More and more I’ve come to realise that inspiring other people, like Sue, gives me energy. Or making people look differently at things, for example their own environment or life or God, also makes my day. Like the woman from Durham, whom I told about the otter swimming in the Wear at Durham and the Dippers I saw there. I like to think it gave her a different view of her home town, that she hadn’t seen or realised before. That’s what I love.
When I enter Scarborough via the footbridge over the stream, the Scalby Beck, there’s a couple sitting on a bench. The view from there over the stream and bay is nice, so I decide to buy tea and cake in the cafe right there and sit on the bench next to them. We get talking. They live in Scarborough, but they don’t want to, they immediately add. They tell me about their journey through life. Born and grown up in Scarborough, got married and resolved they would never want to live in Scarborough. So they went to Germany to serve in the army, only returning for the holidays and meeting their family. But then their children grew older and needed a more permanent base. They asked them where they wanted to settle. ‘Scarborough’, they said and that’s why they came back.
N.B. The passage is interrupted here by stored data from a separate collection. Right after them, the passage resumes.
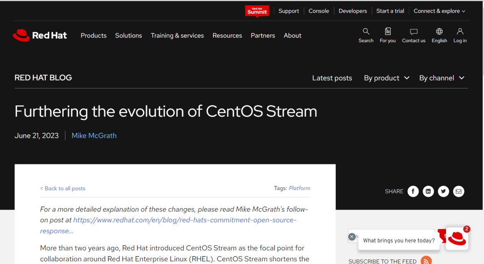Click the Mike McGrath author link
Viewport: 484px width, 264px height.
94,136
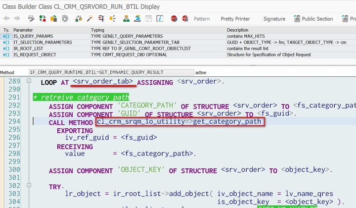
Task: Click the IR_ROOT_LIST parameter type icon
Action: point(6,49)
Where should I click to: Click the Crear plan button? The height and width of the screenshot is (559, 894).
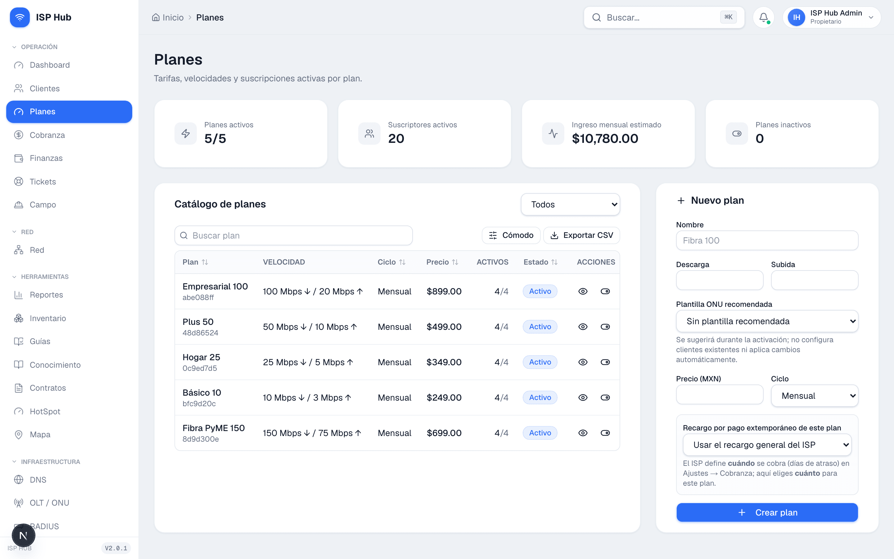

Fortunately they were able to find work, he as an engineer, she in hospitality. It was a surprise to them, that he could find a suitable job, because ’there is nothing here, no work, no future’. Now they still live here, whilst their children are studying in Portsmouth (on the other side of the country) and planning to work overseas. ‘which is a good thing, we don’t want them to stick around here.’ This conversation really gets me thinking. It mirrors more or less my own situation. I don’t want to live in the town where I live (even though it’s located in beautiful surroundings, totally different but in a way similar to Scarborough), I encourage my children to spread their wings (preferably far) beyond Emmen or Drenthe and if it’s up to me I would up my sticks and move somewhere else, ideally to some foreign country. But still, like this couple, I live where I don’t want to be and it feels like I’m stuck.
It’s not that I hate living in Emmen, more that I’m bored of it. I’ve seen it all, time to move on. That means it costs me more effort to look for the, still many, beauties of it. I can do that. Just like I can see the beauties of Scarborough, although I wouldn’t want to live here either. Too busy and too noisy, especially in summer, too many tourists. Not many work opportunities apart from hospitality, which is dwindling right now, because of high energy costs and inflation (so my Airbnb host tells me).
Actually Scarborough is a surprisingly nice town, with the castle ruins on the protruding headland, some beautiful architecture and parks. Not to mention the sea 😉. I even spot some Harbour Porpoises from the promenade along the castle headland! And people say Dolphins are spotted from there regularly and even a Walrus last year! So it is a pretty special place. You just need to focus on the positive things. Same as I need to do when I get back. I’m looking forward to that 🤗.